Blood clots in the lungs detected on computed tomography scans conducted for other purposes, known as incidental pulmonary emboli (IPE) are an increasing complication affecting cancer patients.
While these clots are relatively common, knowledge about prognosis, optimal management, and recurrence risk is scarce.
To better understand the natural course of blood clots and possible treatment outcomes among cancer patients, researchers collected data on 926 cancer patients with IPE from 11 observational studies and ongoing registries.
The primary aim of the study was to compare risk of clot reoccurrence, major bleeding, and death among cancer patients with IPE who had received anticoagulant treatment versus those who had not.

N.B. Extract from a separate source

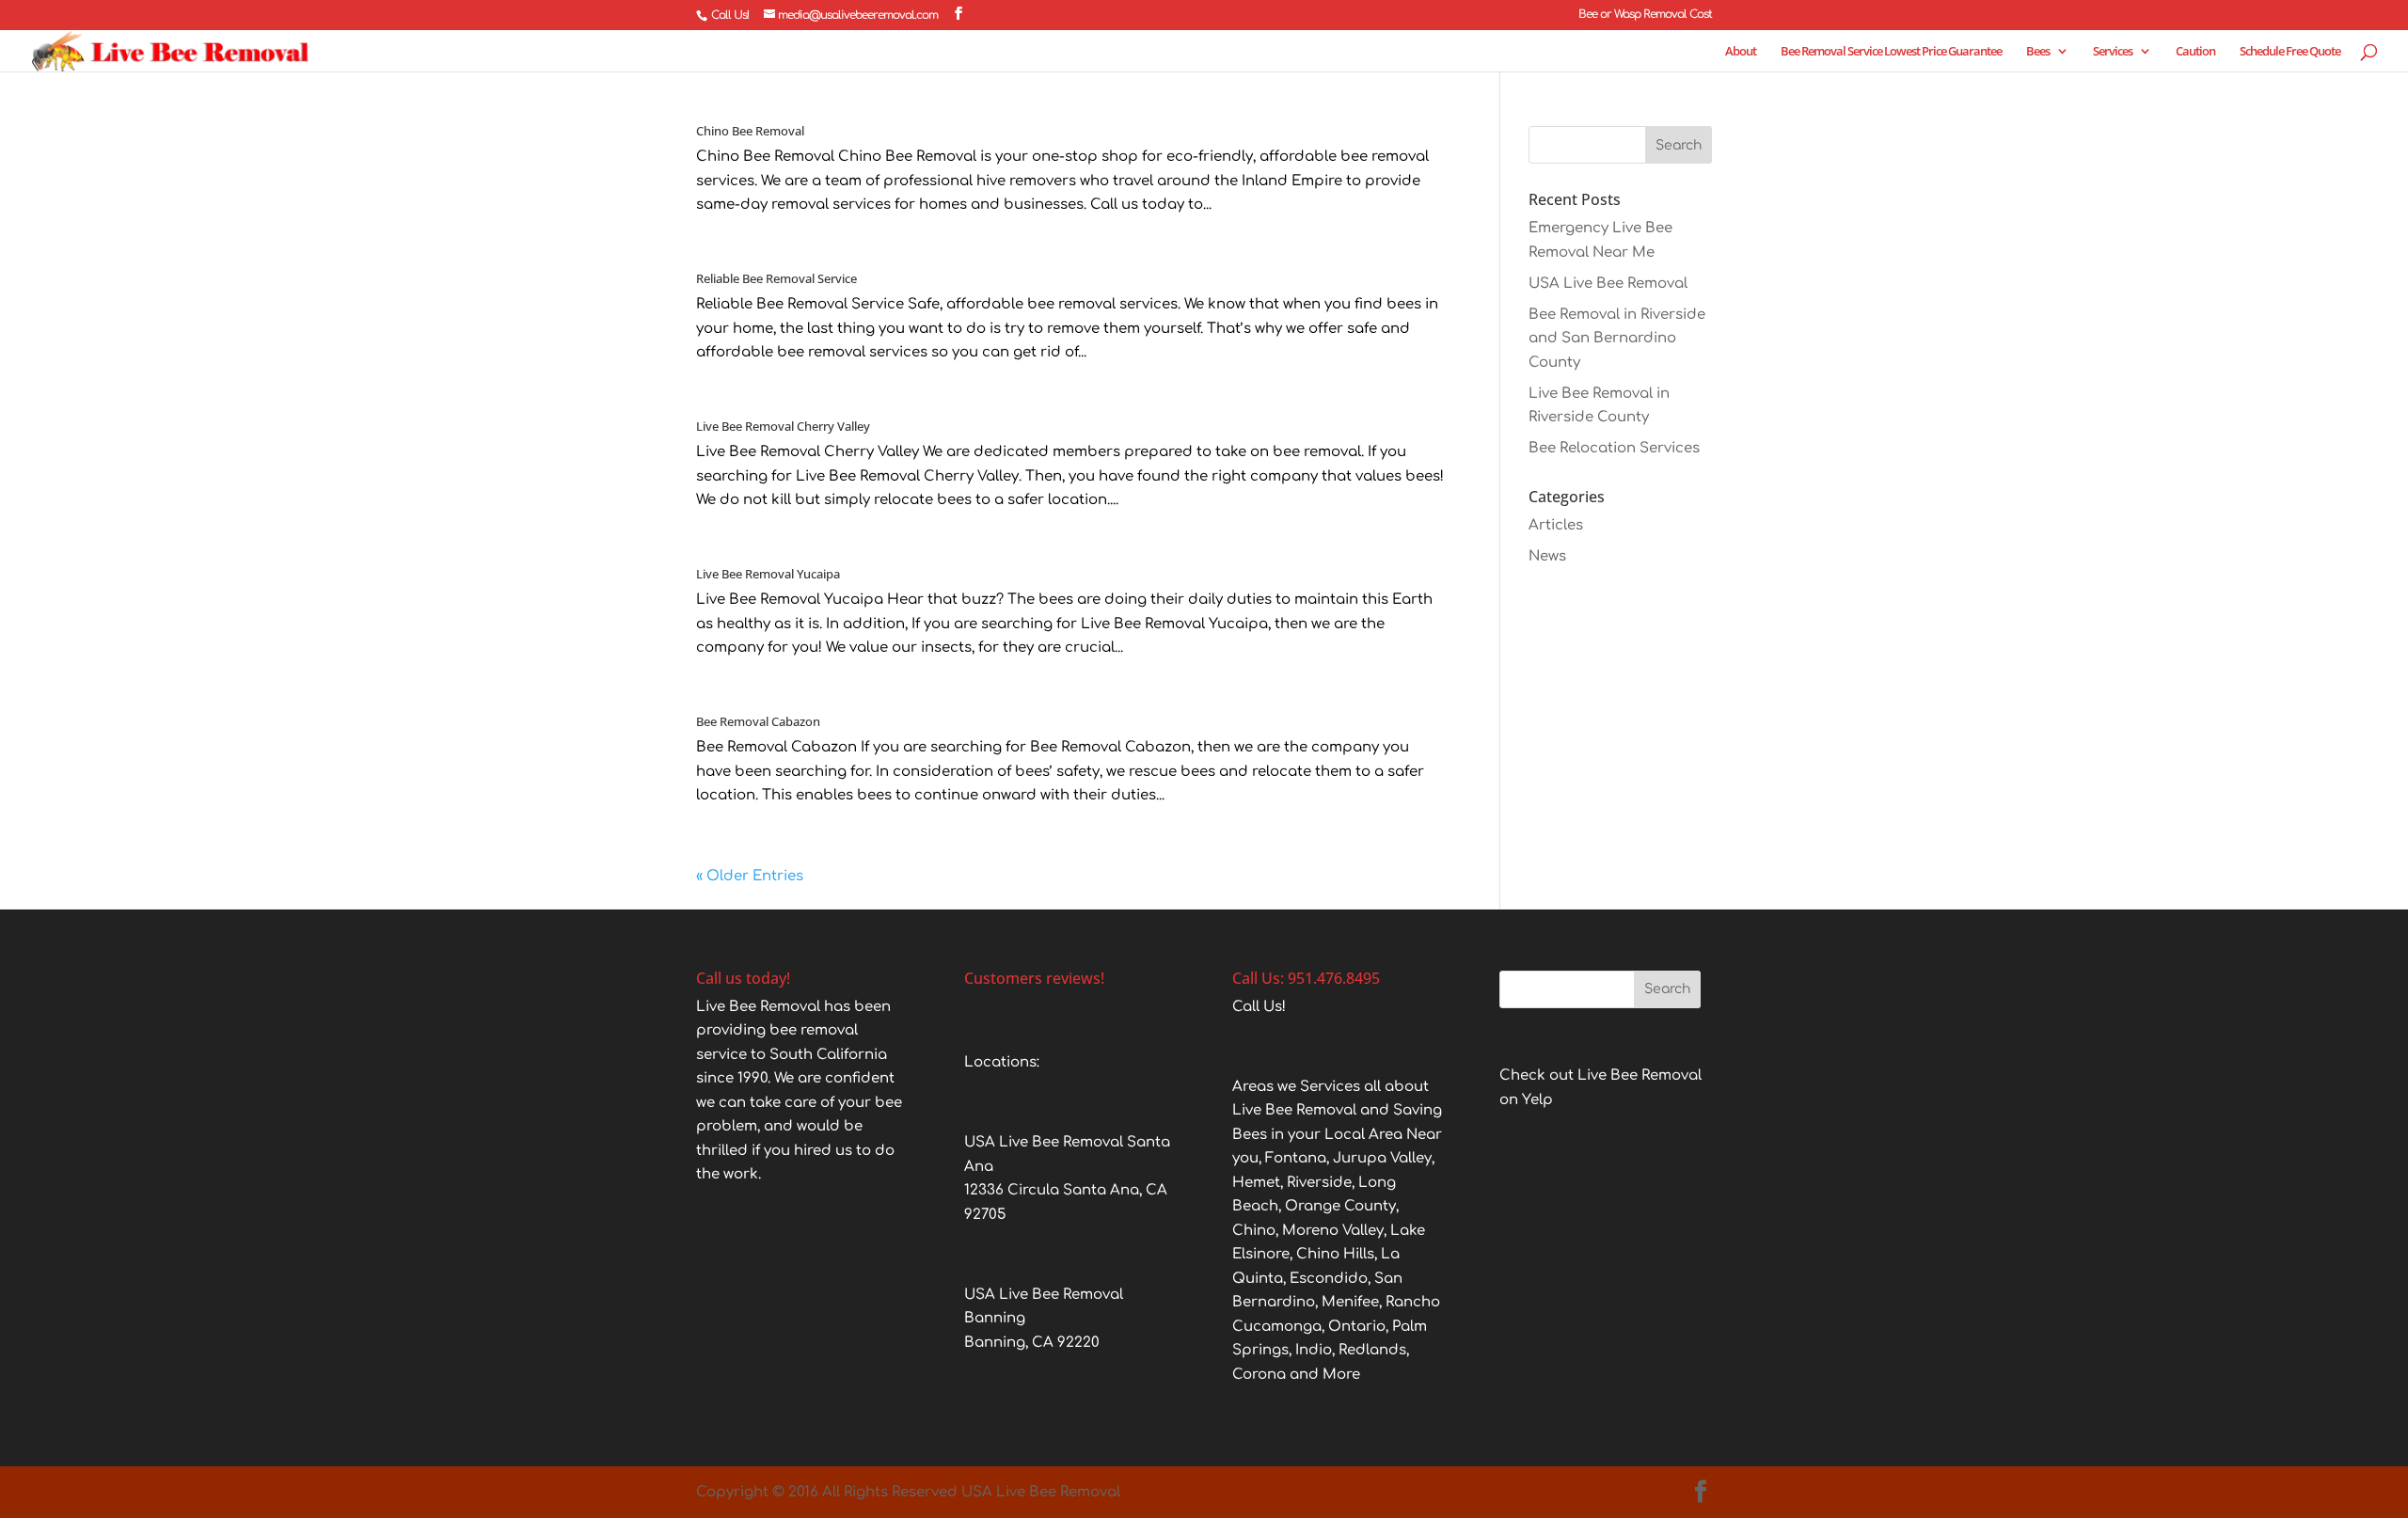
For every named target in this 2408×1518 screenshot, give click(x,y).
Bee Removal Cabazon (758, 721)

Following a complete review of the data, investigators noted that the risk of developing a subsequent clot was nearly doubled in cancer patients with IPE who did not receive continued anticoagulant treatment (12%), compared to those that had received treatment either with low-molecular-weight heparins (LMWH; 6.2%) or vitamin K antagonists (VKAs; 6.4%).

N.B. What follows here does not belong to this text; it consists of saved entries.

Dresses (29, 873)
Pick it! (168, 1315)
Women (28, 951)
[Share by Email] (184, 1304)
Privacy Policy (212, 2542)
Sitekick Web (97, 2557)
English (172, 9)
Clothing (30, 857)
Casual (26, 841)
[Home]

Major bleeding complications occurred more frequently in patients who received VKAs (13%) compared to those who received LMWH (3.9%).

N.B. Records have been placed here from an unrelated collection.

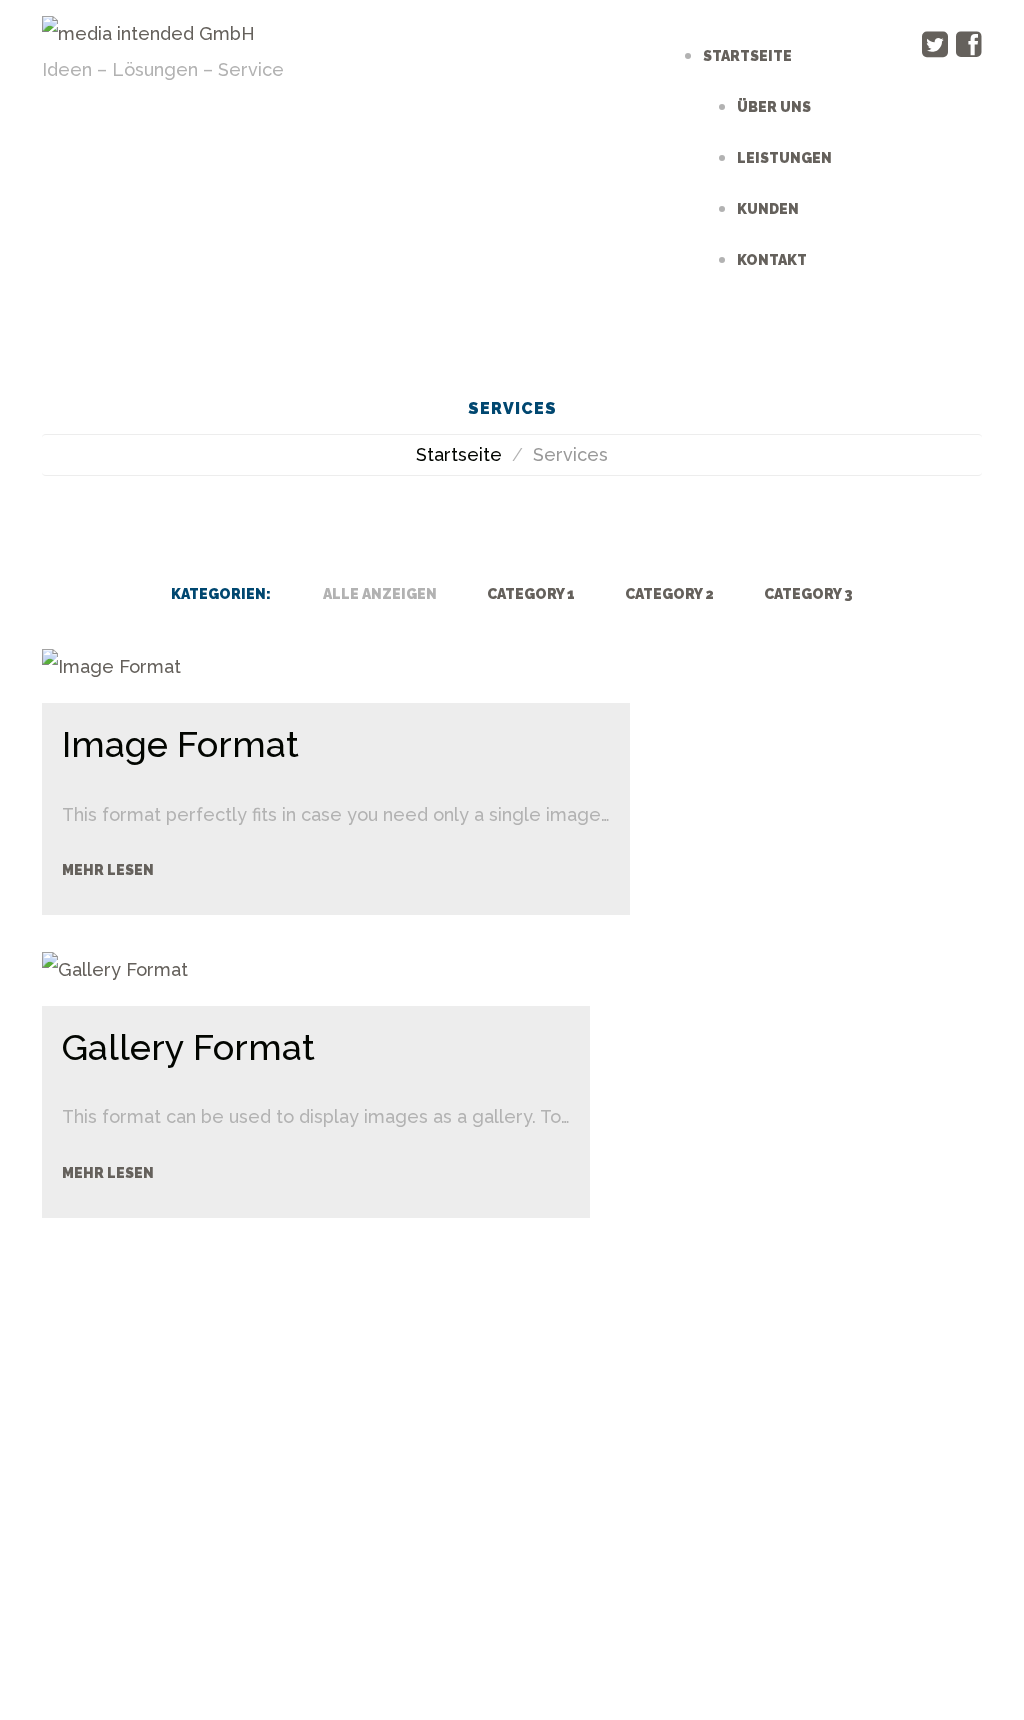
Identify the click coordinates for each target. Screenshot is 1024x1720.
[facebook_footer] (469, 1444)
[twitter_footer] (535, 1444)
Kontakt (772, 260)
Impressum (687, 1512)
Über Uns (774, 107)
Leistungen (784, 158)
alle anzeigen (380, 594)
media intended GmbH (387, 1512)
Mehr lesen (108, 870)
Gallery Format (188, 1047)
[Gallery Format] (115, 968)
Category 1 (531, 594)
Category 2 (669, 594)
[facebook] (969, 44)
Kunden (768, 209)
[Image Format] (111, 665)
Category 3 (808, 594)
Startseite (747, 56)
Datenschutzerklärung (502, 1541)
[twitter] (935, 44)
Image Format (180, 744)
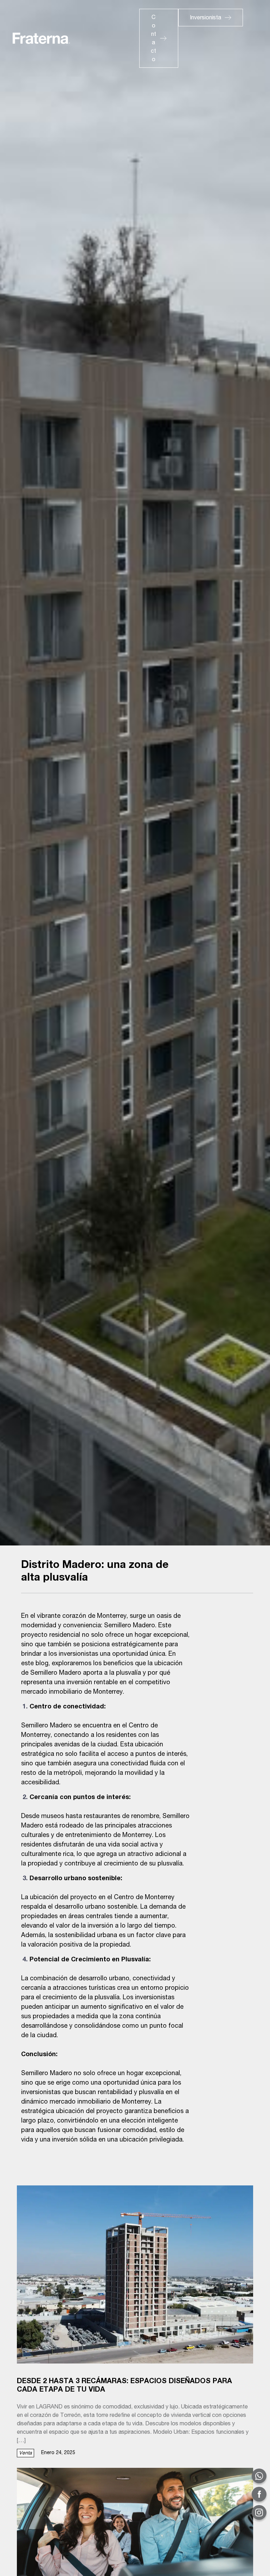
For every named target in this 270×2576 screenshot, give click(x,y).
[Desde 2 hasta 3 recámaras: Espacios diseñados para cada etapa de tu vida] (135, 2274)
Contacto (153, 39)
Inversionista (205, 18)
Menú (204, 34)
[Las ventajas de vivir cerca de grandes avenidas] (135, 2533)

Six-month mortality was higher in untreated patients (47%) than in patients treated with LMWH (37%) and VKAs (28%).
These findings suggest that anticoagulant therapy after IPE may reduce the risk of clot recurrence in cancer patients.
“While we previously had no evidentiary basis for anticoagulating cancer patients with incidental pulmonary embolism, this study provides a strong argument for always treating this population to prevent recurrence,” said lead study author Tom van der Hulle, MD, of Leiden University Medical Center in the Netherlands.
“Ideally, our findings should be confirmed in a randomised clinical trial. However, given our current and previous results, we believe that it would be ethically challenging and perhaps unfeasible to design a trial allocating patients with cancer-associated IPE to placebo.”